Unfortunately it's not perfect. In infodwrf, an extra MOV is added, although thanks to multiple ALUs, it shouldn't cause a slowdown - before:
LNFODWRF_$$_GETLINEINFO$QWORD$SHORTSTRING$SHORTSTRING$LONGINT$$BOOLEAN:
...
movb $0,64(%rsp)
# Register rdx allocated
movq $81422607485721415,%rdx
# Register rax allocated
mulx %rcx,%rax,%rax
# Register rdx released
# Register rflags allocated
addq %rcx,%rax
rcrq $1,%rax
# Register rflags released
shrq $10,%rax
imulq $2039,%rax
subq %rax,%rcx
# Register rax released
# Register r15 allocated
movq %rcx,%r15
# Register rdx allocated
imulq $528,%rcx,%rdx
# Register rax allocated
leaq U_$LNFODWRF_$$_LINEINFOCACHE(%rip),%rax
# Register rflags allocated
cmpq (%rax,%rdx),%r12 ; <-- %r12 gets set to %rcx at the start of the procedure
# Register rax,rdx released
jne .Lj329
# Register rflags released
# Register rdx allocated
imulq $528,%rcx,%rdx
# Register rax allocated
# Register rcx released
leaq U_$LNFODWRF_$$_LINEINFOCACHE(%rip),%rax
...
After (fixing this one would require somehow hinting the register allocator that it should use %rcx instead of %rax somehow):
LNFODWRF_$$_GETLINEINFO$QWORD$SHORTSTRING$SHORTSTRING$LONGINT$$BOOLEAN:
...
movb $0,64(%rsp)
# Register rax allocated
movq %rcx,%rax ; <-- The extra MOV
# Register rdx allocated
movq $81422607485721415,%rdx
mulx %rcx,%rdx,%rdx
# Register rflags allocated
addq %rcx,%rdx
rcrq $1,%rdx
# Register rflags released
shrq $10,%rdx
imulq $2039,%rdx
subq %rdx,%rax
# Register rdx released
# Register r15 allocated
movq %rax,%r15
# Register rdx allocated
imulq $528,%rax,%rdx
leaq U_$LNFODWRF_$$_LINEINFOCACHE(%rip),%rax
# Register rflags allocated
cmpq (%rax,%rdx),%rcx ; <-- Here, DeepMOVOpt changes %r12 to %rcx because %rcx hasn't changed value
# Register rax,rdx,rcx released
jne .Lj329
# Register rflags released
# Register rdx allocated
imulq $528,%r15,%rdx
# Register rax allocated
leaq U_$LNFODWRF_$$_LINEINFOCACHE(%rip),%rax
...
Additional notes
Because of the reuse of RDX, the improved optimisation in !285 is unable to remove the repeated constant. It might be possible to do some advanced peephole optimisations that take place before register allocation though so RDX gets preserved.

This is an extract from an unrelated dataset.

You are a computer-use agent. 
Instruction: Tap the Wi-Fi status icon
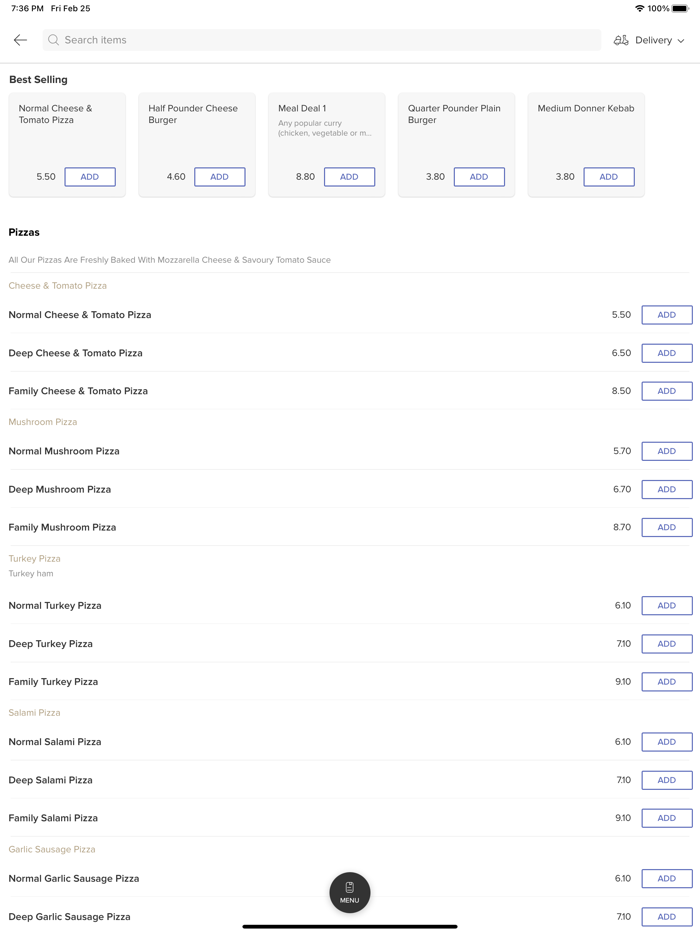pos(639,8)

Additionally, there are situations where a register is copied, worked on and its result copied back into the original register; in this case we might as well just work with the original register (e.g. in the Adler example, both %r10d and %ecx are copied into %ebx in turn, and then after %ebx has been transmuted, the results are written back into %r10d and %ecx respectively. The peephole optimizer is not (yet) able to optimise this via DeepMOVOpt
because, for all it knows, the upper half of the 64-bit versions, %r10 and %rcx, may be non-zero (they're not in this case) and hence cause the '''MULX''' instructions to return different results. This requires additional information that the peephole optimizer can access, or better node-level optimisation, to alleviate.